Early Administration of Nelonemdaz May Improve the Stroke Outcomes in Patients With Acute Stroke

Article information

J Stroke. 2025;27(2):279-283

Publication date (electronic) : 2025 May 31

doi : https://doi.org/10.5853/jos.2024.05113

¹Department of Neurology, Ajou University School of Medicine, Ajou University Medical Center, Suwon, Korea

²Clinical Research Center, Asan Medical Center, University of Ulsan College of Medicine, Seoul, Korea

³Department of Neurology, Chosun University Hospital, Chosun University College of Medicine, Gwangju, Korea

⁴Department of Neurology, Research Institute of Clinical Medicine of Jeonbuk National University-Biomedical Research Institute of Jeonbuk National University Hospital, Jeonju, Korea

⁵Department of Neurology, Ewha Womans University Seoul Hospital, Ewha Womans University College of Medicine, Seoul, Korea

⁶Department of Neurology, Chungbuk National University Hospital, Chungbuk National University College of Medicine, Cheongju, Korea

⁷Department of Neurology, Seoul National University Bundang Hospital, Seoul National University College of Medicine, Seongnam, Korea

⁸Department of Neurology, Gyeongsang National University Hospital, Gyeongsang National University School of Medicine, Jinju, Korea

⁹Department of Neurology, Kyung Hee University Hospital, Kyung Hee University College of Medicine, Seoul, Korea

¹⁰Department of Neurology, Dong-A University Hospital, College of Medicine, Dong-A University, Busan, Korea

¹¹Department of Neurology, Gil Medical Center, Gachon University College of Medicine, Incheon, Korea

¹²Department of Neurology, Busan Paik Hospital, College of Medicine, Inje University, Busan, Korea

¹³Department of Neurology, Chonnam National University Medical School, Chonnam National University Hospital, Gwangju, Korea

¹⁴Department of Neurology, Inha University Hospital, Inha University College of Medicine, Incheon, Korea

¹⁵Department of Neurology, Yongin Severance Hospital, Yonsei University College of Medicine, Yongin, Korea

¹⁶Department of Neurology, Korea University Anam Hospital, Korea University Medicine, Seoul, Korea

¹⁷Department of Neurology, Inha University Hospital, Inha University College of Medicine, Incheon, Korea

¹⁸Department of Neurology, Keimyung University Dongsan Hospital, Keimyung University School of Medicine, Daegu, Korea

¹⁹Department of Neurology, Ulsan University Hospital, University of Ulsan College of Medicine, Ulsan, Korea

²⁰Department of Neurology, Daejeon Eulji Medical Center, Eulji University School of Medicine, Daejeon, Korea

²¹Department of Neurology, Wonkwang University Hospital, School of Medicine, Wonkwang University, Iksan, Korea

²²Department of Neurology, Jeju National University Hospital, Jeju National University College of Medicine, Jeju, Korea

²³Department of Neurology, Kyungpook National University Hospital, School of Medicine, Kyungpook National University, Daegu, Korea

²⁴Department of Neurology, Seoul National University Hospital, Seoul National University College of Medicine, Seoul, Korea

²⁵Department of Neurology, Samsung Medical Center, Sungkyunkwan University School of Medicine, Seoul, Korea

²⁶Department of Neurology, Asan Medical Center, University of Ulsan College of Medicine, Seoul, Korea

²⁷GNT Pharma Co., Ltd., Yongin, Korea

²⁸Department of Neurology, Stony Brook University School of Medicine, Stony Brook, NY, USA

Correspondence: Jin Soo Lee Department of Neurology, Ajou University School of Medicine, Ajou University Medical Center, 164 Worldcup-ro, Youngtong-gu, Suwon 16499, Korea Tel: +82-31-219-5175 E-mail: jinsoo22@gmail.com

*These authors contributed equally as first author.

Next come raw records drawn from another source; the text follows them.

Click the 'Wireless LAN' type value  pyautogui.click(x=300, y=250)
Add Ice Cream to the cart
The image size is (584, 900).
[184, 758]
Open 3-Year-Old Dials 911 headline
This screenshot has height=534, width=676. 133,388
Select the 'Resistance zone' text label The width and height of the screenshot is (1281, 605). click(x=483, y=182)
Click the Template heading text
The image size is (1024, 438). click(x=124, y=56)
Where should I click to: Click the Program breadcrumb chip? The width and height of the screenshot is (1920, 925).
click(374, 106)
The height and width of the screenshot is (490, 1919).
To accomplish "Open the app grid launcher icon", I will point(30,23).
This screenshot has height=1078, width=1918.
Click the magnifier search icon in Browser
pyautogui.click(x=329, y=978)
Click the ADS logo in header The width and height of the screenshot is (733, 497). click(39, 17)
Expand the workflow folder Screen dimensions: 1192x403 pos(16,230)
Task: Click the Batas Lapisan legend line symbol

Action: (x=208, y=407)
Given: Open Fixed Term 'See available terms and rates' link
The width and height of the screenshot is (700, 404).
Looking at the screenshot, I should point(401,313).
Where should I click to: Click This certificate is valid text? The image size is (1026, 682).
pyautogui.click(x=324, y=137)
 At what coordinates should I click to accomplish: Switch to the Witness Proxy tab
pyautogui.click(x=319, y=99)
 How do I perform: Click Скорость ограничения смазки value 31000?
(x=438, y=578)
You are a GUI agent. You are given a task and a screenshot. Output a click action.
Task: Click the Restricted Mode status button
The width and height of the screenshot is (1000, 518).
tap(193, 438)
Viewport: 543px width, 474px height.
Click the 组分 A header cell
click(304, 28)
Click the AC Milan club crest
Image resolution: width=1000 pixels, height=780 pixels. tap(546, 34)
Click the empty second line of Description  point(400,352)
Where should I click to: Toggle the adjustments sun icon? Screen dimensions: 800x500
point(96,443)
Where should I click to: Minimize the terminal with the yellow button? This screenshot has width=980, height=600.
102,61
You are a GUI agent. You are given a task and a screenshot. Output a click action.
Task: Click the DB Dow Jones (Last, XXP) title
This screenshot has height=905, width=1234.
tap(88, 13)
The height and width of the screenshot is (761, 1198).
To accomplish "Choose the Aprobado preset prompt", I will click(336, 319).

Received 2024 November 23; Revised 2025 February 13; Accepted 2025 April 2.

Dear Sir:

A phase III clinical trial did not demonstrate a significant impact of nelonemdaz on patients with acute ischemic stroke [1]. Although not prespecified in the original protocol, post-hoc analyses suggested potential interactions between treatment effects and time-related metrics, leading us to hypothesize that earlier drug administration may yield better outcomes. This study aimed to determine the treatment effect of nelonemdaz when administered early after emergency room (ER) arrival.

We conducted a post-hoc analysis using pooled data from two clinical trials investigating nelonemdaz in acute ischemic stroke: the phase II SONIC trial (Safety and Optimal Neuroprotection of Neu2000 in Acute Ischemic Stroke With Recanalization) and the phase III RODIN trial (Rescue on Reperfusion Damage in Cerebral Infarction by Nelonemdaz) (Supplementary Table 1) [1,2]. Both trials and the current study adhered to the Declaration of Helsinki principles. We combined the study populations after excluding the low-dose group from the SONIC trial. Our exploratory analysis revealed a significant interaction between treatment effect and the time from ER arrival to initial trial drug administration (Supplementary Figure 1). Based on subsequent subgroup analyses of time metrics, we established a 70-minute threshold from ER arrival to first trial drug infusion and included only patients who received treatment within this timeframe.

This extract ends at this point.